» **Recorded data**
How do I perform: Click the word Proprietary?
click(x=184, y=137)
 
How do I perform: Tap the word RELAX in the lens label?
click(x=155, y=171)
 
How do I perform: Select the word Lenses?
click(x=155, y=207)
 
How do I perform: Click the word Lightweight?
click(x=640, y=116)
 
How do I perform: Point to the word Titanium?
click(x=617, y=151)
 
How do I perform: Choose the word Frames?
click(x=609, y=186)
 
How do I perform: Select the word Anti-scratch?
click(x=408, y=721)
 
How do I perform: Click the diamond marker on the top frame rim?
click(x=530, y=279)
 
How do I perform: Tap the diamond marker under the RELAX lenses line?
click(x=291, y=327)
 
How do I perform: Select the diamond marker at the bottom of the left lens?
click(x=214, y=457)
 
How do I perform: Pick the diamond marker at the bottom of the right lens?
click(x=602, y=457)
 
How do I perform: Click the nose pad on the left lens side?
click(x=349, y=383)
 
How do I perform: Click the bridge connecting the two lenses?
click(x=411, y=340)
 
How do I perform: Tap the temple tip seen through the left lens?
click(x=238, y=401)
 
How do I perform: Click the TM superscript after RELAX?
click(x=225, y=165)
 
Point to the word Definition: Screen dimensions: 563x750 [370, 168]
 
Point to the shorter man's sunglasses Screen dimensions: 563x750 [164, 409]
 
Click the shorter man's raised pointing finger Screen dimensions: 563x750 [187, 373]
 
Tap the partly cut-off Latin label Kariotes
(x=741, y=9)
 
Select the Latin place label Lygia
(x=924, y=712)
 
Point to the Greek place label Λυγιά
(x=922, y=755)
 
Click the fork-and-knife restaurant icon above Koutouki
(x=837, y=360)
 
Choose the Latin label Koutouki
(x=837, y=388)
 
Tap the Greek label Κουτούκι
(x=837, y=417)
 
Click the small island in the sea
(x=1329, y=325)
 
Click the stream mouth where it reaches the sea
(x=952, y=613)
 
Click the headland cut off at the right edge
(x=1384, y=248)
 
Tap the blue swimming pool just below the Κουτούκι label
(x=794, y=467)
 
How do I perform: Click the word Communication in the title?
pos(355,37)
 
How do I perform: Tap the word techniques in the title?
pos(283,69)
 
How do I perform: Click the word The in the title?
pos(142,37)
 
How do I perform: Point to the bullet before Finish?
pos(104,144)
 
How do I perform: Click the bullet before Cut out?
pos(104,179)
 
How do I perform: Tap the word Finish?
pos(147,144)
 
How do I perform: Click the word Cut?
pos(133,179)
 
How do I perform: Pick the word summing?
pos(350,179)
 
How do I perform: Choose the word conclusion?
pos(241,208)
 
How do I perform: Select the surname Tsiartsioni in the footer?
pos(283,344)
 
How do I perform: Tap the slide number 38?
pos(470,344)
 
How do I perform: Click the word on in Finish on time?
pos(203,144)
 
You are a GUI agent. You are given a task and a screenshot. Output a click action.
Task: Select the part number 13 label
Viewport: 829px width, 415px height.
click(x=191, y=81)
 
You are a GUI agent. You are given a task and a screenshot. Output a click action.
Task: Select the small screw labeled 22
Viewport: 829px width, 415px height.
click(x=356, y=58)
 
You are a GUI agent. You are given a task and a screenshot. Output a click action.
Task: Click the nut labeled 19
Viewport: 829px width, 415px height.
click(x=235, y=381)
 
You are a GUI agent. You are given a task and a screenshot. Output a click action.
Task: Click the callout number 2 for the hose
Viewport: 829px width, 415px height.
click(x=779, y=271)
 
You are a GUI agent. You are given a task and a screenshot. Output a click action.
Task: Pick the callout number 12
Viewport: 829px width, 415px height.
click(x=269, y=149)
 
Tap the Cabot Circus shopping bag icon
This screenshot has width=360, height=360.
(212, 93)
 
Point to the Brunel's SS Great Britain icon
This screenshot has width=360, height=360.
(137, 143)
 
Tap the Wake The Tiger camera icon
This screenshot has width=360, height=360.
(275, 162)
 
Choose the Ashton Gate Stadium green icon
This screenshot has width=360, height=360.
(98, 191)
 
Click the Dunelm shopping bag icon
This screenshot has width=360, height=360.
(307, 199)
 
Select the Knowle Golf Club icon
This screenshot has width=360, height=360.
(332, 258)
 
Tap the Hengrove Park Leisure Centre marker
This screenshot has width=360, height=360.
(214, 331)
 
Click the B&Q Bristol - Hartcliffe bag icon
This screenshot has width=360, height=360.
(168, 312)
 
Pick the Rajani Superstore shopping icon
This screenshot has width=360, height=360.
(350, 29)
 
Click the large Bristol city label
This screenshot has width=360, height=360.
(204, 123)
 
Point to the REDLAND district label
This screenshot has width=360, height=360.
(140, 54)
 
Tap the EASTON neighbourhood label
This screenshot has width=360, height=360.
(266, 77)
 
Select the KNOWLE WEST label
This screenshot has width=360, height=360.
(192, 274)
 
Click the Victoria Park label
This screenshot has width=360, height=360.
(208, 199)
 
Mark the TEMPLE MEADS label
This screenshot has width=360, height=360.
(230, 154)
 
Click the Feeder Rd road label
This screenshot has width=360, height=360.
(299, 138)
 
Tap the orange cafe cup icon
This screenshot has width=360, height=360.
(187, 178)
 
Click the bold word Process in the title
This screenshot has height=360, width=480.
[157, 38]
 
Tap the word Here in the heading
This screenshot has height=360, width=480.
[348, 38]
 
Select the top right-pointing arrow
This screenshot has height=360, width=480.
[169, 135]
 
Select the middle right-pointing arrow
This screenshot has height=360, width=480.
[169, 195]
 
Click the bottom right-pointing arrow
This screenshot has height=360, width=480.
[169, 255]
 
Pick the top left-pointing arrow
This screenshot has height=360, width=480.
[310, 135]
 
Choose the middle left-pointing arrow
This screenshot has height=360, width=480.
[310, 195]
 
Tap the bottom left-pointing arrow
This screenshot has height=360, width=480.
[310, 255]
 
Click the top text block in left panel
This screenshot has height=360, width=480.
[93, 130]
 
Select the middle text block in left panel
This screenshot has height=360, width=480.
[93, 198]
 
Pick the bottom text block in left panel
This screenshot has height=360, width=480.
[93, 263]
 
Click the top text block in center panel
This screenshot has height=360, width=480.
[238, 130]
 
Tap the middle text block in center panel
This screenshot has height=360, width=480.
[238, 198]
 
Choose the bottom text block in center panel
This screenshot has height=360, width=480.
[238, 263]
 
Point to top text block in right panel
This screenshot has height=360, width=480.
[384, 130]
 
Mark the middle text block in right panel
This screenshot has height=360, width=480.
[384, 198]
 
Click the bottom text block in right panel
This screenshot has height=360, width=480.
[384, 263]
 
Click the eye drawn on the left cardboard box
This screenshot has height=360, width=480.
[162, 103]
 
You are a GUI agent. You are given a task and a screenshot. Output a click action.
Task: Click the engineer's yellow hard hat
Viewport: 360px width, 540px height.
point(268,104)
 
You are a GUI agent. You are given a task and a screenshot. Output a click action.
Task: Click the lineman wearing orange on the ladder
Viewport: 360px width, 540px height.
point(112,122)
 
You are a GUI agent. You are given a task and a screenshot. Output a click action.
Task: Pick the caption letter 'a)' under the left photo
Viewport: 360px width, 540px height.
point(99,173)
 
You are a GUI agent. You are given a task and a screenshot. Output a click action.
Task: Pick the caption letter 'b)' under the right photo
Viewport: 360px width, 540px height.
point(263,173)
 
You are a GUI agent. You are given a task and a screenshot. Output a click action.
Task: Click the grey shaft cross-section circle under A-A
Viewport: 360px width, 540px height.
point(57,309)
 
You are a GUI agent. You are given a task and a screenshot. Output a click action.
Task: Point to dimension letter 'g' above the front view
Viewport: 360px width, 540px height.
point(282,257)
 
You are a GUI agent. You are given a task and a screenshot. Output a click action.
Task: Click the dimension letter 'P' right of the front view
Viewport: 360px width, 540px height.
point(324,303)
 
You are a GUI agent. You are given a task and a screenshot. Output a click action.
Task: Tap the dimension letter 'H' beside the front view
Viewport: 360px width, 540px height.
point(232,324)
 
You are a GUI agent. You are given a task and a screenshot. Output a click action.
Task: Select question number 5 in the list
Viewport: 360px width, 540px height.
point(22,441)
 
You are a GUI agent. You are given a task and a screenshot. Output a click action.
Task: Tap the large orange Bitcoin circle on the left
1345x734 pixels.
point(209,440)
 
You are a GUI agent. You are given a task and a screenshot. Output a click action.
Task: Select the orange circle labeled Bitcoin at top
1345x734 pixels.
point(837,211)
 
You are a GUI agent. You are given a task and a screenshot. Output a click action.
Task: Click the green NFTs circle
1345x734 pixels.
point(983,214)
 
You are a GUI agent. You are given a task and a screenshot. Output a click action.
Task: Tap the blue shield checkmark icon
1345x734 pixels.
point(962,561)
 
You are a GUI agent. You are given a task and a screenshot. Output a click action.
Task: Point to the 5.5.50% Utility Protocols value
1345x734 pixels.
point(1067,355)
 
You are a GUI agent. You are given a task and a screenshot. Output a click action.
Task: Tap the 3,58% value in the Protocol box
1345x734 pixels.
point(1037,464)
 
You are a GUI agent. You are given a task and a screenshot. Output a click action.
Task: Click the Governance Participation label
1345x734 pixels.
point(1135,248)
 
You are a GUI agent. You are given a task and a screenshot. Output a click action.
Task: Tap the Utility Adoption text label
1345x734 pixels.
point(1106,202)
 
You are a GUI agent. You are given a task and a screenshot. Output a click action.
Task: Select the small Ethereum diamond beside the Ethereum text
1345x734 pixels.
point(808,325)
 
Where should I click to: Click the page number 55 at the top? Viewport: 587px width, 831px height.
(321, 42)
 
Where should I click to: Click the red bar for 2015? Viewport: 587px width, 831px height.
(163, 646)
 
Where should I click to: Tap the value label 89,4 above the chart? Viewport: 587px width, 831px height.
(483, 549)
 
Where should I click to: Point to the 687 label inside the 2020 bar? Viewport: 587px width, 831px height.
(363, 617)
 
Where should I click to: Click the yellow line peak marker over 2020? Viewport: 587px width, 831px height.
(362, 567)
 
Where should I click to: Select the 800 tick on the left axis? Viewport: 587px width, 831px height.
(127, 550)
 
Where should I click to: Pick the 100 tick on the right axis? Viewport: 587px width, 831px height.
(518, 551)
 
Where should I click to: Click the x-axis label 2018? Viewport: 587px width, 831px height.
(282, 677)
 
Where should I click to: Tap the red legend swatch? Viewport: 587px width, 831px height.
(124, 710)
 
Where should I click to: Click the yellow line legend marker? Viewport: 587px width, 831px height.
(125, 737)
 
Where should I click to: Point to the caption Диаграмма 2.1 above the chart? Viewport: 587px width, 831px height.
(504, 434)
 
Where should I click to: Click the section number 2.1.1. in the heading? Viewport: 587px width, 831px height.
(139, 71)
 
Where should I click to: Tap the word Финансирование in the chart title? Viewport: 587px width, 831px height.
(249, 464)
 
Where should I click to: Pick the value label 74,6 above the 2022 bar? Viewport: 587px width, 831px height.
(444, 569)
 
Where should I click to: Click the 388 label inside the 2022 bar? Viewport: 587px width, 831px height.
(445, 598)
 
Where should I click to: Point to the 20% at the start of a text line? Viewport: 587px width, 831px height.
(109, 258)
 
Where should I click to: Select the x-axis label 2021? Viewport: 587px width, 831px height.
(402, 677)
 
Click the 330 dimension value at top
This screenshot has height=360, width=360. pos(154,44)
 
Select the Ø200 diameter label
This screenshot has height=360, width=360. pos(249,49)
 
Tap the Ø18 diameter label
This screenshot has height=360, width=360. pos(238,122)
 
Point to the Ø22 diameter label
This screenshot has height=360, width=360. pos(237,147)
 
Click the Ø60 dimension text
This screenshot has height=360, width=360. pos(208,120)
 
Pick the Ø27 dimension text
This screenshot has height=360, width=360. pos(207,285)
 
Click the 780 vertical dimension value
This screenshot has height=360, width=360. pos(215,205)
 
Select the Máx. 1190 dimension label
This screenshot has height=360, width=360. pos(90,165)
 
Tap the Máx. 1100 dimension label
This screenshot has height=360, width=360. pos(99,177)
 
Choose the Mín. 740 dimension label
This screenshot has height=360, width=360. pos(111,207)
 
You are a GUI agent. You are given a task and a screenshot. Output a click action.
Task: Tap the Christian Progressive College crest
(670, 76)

» **Written request**
Reproduce verbatim the part of the records that runs from the start through the line containing "click(x=609, y=186)", including that line.

» **Exercise response**
How do I perform: Click the word Proprietary?
click(x=184, y=137)
 
How do I perform: Tap the word RELAX in the lens label?
click(x=155, y=171)
 
How do I perform: Select the word Lenses?
click(x=155, y=207)
 
How do I perform: Click the word Lightweight?
click(x=640, y=116)
 
How do I perform: Point to the word Titanium?
click(x=617, y=151)
 
How do I perform: Choose the word Frames?
click(x=609, y=186)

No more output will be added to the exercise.